Ch. 25, v. 34: "Va'yochal va'yeist va'yokom va'yeilach" - And he ate and he drank and he stood up and he left - Eisov did not even have the decency to visit his father Yitzchok and offer him condolences, "nichum a'veilim." (Rabbeinu Menachem)

Ch. 27, v. 35: "Boh ochicho b'mirmoh va'yikach bircho'secho" - Your brother has come with cunning and he has taken your blessing - Your brother has come with cunning. The cunning is "va'yikach bircho'secho." You, Eisov, are very evil. Your blessing is that you are gifted as a great impersonator. You outwardly display yourself as a righteous person to me. Your brother has taken your skill and has likewise impersonated you when he appeared to me tonight. There is no room for complaint, as he has only replicated what you have done all these years. (n.l.)

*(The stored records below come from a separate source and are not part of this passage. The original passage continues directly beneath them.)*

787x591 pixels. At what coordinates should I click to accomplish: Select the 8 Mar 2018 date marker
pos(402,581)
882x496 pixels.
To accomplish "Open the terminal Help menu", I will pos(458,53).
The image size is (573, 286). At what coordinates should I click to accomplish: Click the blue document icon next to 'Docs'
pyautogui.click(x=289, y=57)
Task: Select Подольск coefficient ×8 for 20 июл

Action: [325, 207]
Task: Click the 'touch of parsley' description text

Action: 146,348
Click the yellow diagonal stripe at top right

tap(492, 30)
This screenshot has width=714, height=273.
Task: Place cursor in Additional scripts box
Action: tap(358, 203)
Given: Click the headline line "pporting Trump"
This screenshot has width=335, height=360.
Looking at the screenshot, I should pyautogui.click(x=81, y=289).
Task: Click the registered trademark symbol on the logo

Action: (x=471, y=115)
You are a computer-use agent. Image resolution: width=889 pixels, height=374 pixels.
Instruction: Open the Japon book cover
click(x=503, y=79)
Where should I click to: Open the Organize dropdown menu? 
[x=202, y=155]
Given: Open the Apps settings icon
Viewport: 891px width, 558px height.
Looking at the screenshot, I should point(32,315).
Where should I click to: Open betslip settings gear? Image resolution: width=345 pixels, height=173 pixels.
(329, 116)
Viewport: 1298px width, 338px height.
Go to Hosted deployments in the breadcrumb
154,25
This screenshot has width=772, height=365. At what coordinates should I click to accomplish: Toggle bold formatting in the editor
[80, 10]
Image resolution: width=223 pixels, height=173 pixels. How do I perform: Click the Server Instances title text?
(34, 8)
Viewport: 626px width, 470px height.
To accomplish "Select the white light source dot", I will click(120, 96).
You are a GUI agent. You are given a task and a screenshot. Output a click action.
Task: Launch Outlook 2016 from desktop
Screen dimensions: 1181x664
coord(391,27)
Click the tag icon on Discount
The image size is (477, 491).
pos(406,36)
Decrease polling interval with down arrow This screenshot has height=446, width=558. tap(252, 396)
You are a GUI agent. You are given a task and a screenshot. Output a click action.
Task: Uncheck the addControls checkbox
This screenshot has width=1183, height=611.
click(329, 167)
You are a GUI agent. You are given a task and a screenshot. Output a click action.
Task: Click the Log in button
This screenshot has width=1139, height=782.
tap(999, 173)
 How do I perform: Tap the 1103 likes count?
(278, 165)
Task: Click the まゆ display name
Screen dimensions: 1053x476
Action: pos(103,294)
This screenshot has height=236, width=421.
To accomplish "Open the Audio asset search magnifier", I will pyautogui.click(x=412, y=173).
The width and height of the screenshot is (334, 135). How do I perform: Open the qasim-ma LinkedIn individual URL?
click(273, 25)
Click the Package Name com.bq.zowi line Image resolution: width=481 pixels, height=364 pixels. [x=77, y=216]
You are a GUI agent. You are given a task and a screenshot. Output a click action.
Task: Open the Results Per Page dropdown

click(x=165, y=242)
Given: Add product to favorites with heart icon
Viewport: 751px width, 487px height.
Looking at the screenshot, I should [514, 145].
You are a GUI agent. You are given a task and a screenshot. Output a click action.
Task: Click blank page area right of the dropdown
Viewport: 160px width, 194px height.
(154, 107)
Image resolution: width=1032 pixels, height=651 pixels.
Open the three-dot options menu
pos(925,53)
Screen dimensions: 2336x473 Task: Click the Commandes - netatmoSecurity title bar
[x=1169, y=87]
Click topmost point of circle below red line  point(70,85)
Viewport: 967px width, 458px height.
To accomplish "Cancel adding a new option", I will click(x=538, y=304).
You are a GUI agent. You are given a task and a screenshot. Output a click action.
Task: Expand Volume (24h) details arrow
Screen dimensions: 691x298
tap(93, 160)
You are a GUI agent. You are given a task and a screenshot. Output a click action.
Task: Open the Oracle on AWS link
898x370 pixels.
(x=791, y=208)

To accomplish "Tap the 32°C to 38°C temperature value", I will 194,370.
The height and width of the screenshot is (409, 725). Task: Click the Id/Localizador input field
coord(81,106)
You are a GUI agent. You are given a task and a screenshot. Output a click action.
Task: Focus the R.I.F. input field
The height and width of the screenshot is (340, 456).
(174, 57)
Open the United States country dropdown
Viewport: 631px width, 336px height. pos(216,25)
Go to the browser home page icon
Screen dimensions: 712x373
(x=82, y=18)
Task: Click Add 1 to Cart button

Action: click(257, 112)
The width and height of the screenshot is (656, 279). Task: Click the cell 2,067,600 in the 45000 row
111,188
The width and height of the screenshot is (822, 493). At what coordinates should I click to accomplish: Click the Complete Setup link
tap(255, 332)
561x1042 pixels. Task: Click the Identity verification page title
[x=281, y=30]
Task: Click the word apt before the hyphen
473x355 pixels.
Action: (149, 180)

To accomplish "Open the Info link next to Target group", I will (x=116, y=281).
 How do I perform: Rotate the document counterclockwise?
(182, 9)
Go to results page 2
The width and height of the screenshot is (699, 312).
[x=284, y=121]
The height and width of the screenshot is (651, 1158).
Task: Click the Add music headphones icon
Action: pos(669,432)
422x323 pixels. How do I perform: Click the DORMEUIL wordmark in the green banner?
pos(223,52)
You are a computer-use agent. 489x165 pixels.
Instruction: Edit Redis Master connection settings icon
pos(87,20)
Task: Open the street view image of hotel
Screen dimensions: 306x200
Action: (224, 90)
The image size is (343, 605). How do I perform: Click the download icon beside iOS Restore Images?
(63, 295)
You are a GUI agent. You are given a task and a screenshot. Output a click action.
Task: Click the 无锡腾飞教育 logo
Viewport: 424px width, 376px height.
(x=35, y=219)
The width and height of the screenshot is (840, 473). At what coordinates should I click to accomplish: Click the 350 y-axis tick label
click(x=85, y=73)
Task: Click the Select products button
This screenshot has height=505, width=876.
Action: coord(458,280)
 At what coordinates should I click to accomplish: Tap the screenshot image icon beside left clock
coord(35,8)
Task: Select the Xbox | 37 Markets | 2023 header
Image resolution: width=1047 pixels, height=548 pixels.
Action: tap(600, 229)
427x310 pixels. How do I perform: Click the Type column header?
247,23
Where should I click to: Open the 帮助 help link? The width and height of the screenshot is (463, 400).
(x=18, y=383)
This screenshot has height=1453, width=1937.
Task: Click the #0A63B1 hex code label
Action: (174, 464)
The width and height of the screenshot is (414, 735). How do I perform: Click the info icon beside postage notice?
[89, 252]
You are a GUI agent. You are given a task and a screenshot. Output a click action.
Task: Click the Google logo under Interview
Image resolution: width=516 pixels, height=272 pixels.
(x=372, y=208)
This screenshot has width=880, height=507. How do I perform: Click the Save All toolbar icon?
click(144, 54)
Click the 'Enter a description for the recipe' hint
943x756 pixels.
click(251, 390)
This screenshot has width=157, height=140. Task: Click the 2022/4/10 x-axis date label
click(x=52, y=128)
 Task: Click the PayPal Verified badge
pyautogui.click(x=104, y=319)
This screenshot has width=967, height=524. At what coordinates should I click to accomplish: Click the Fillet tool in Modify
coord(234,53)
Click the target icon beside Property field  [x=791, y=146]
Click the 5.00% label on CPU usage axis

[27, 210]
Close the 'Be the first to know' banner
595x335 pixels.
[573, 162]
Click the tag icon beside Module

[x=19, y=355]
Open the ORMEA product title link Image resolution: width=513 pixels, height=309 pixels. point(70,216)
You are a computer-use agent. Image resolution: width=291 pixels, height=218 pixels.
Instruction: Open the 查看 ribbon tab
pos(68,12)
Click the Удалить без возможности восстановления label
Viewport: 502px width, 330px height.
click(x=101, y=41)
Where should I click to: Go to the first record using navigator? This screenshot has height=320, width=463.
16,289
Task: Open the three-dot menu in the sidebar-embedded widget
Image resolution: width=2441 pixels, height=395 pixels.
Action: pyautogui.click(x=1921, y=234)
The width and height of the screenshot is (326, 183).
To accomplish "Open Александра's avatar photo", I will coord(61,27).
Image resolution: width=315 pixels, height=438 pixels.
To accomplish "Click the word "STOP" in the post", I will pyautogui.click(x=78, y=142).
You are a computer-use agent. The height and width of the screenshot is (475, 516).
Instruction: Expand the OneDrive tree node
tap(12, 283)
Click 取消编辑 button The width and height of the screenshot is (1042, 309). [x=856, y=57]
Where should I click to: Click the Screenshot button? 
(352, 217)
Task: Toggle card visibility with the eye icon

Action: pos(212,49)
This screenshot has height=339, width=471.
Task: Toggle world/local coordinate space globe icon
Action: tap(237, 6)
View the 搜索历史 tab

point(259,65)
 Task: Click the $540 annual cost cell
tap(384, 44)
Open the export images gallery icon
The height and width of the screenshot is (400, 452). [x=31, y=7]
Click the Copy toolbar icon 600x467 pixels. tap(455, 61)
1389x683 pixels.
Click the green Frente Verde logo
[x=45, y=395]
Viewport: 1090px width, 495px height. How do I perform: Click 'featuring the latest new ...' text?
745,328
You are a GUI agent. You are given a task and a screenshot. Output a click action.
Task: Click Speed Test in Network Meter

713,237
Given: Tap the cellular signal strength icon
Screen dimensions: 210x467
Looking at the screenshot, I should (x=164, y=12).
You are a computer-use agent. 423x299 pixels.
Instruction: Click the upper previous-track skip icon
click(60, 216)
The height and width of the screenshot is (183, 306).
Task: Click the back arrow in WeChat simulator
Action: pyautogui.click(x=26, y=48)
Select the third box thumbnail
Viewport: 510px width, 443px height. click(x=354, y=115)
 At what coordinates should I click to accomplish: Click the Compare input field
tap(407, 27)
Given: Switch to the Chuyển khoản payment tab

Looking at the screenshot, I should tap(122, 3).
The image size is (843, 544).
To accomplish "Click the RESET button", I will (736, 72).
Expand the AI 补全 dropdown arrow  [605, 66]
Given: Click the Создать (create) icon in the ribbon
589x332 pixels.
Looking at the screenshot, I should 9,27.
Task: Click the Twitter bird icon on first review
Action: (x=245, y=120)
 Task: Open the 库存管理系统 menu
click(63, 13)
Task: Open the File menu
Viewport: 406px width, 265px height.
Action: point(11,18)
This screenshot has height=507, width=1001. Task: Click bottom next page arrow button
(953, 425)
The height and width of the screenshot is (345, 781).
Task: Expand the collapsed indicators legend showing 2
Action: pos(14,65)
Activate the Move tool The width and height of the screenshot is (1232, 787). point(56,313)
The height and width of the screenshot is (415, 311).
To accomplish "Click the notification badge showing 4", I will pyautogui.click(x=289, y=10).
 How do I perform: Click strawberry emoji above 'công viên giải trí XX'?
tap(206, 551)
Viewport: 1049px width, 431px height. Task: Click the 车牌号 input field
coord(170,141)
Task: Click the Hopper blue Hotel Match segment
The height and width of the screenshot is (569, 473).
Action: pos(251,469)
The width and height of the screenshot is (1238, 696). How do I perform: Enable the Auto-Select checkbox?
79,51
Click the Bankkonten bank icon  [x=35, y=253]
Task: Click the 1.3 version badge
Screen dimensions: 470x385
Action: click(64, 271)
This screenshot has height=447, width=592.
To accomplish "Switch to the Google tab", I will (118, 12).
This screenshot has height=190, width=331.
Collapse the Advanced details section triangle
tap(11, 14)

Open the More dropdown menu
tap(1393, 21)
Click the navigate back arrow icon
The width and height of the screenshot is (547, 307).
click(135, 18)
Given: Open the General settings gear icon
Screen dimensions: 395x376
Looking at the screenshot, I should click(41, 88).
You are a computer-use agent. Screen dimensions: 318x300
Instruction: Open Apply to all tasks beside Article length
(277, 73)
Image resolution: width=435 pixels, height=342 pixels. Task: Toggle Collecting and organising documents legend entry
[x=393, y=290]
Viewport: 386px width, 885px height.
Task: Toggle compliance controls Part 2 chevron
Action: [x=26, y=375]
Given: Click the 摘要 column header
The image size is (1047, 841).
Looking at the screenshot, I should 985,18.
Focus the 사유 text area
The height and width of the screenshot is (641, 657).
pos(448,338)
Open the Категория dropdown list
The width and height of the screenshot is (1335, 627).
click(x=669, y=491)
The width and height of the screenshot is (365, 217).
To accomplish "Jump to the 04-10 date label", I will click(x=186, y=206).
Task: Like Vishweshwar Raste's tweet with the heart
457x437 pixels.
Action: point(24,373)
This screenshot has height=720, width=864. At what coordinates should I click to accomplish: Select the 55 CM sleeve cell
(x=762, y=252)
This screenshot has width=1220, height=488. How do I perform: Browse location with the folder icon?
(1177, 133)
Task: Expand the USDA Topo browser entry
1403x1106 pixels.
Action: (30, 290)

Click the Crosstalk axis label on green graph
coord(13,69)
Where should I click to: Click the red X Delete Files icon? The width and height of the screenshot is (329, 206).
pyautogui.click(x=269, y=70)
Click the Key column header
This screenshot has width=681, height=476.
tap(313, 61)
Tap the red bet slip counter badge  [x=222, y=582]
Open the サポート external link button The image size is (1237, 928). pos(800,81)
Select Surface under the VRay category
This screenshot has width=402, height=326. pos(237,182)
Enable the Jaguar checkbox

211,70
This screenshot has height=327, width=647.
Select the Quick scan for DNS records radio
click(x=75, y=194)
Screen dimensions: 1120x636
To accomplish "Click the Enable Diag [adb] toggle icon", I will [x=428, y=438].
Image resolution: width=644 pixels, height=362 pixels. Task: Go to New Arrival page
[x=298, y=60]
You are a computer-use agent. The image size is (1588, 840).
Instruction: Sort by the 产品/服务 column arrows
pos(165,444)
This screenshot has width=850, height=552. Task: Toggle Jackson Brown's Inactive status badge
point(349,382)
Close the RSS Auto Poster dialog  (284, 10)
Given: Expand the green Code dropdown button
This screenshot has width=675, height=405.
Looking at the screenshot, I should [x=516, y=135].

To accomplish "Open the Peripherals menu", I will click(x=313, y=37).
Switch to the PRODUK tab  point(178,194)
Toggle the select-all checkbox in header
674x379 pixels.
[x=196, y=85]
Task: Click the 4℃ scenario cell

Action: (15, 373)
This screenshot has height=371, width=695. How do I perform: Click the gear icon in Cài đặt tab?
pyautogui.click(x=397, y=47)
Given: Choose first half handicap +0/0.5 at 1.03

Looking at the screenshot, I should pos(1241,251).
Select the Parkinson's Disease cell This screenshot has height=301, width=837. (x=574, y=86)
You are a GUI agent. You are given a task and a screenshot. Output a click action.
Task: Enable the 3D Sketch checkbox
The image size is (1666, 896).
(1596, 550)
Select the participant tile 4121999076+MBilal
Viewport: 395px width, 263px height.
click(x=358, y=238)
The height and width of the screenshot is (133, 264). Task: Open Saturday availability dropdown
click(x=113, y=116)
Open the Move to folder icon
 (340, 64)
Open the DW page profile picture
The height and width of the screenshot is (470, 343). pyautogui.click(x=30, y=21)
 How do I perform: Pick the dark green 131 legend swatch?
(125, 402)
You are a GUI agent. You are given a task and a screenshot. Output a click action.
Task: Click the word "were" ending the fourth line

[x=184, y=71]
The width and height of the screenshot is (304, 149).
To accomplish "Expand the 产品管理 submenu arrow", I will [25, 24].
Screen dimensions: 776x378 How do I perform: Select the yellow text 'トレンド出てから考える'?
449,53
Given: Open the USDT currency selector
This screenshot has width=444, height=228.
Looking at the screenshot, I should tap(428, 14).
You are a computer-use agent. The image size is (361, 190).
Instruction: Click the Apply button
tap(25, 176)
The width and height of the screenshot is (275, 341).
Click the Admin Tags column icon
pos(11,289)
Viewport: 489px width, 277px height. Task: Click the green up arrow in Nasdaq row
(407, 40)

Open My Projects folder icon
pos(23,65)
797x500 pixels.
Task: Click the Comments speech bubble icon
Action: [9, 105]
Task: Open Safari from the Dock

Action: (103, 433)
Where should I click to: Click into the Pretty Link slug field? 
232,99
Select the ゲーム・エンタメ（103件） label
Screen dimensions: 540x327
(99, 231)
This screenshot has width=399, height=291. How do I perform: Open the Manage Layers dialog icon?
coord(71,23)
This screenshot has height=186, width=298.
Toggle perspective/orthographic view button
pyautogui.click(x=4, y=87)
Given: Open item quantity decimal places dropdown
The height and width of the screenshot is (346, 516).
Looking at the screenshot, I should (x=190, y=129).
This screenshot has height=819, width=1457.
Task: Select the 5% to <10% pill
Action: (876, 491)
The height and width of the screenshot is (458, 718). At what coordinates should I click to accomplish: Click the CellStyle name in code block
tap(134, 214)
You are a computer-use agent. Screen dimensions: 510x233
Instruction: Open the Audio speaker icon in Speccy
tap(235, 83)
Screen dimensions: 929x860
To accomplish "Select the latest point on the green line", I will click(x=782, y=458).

Ch. 28, v. 5: "Va'yishlach Yitzchok es Yaakov" - And Yitzchok sent Yaakov - The gemara Megiloh 17a says that Yaakov was punished for forsaking his parents for 22 years. What did he do wrong? His father commanded him to travel to his relatives in Padan Aram and find a wife for himself. Rabbeinu Bachyei answers that had he only married Leah, even though he had to work for her father for seven years, he would not have need faulted. It was only after he also took Rochel, and committed himself to another seven years of work, that he showed that he was willing to tarry beyond the minimum requirement to find a wife and immediately return. He was then faulted for the whole time he was away.

Ch. 28, v. 9: "Va'yeilech Eisov va'yikach es Mochalas" - And Eisov went and he took Mochalas - We derive from these words that when a person marries his sins are forgiven. This is not the first, nor the last case of a man taking a woman as his wife. Why does the Torah choose to point this out by the evil Eisov and his partner in crime Mochalas? The Admor Rabbi Yechezkel of Kuzhmir answers that the Torah wants to stress that even a person as evil as Eisov is forgiven. (We now have a better understanding of the gemara Kidushin, which says that if even a totally evil person marries a woman conditional to his being a totally righteous person, we must take the marriage seriously, as he might have repented.)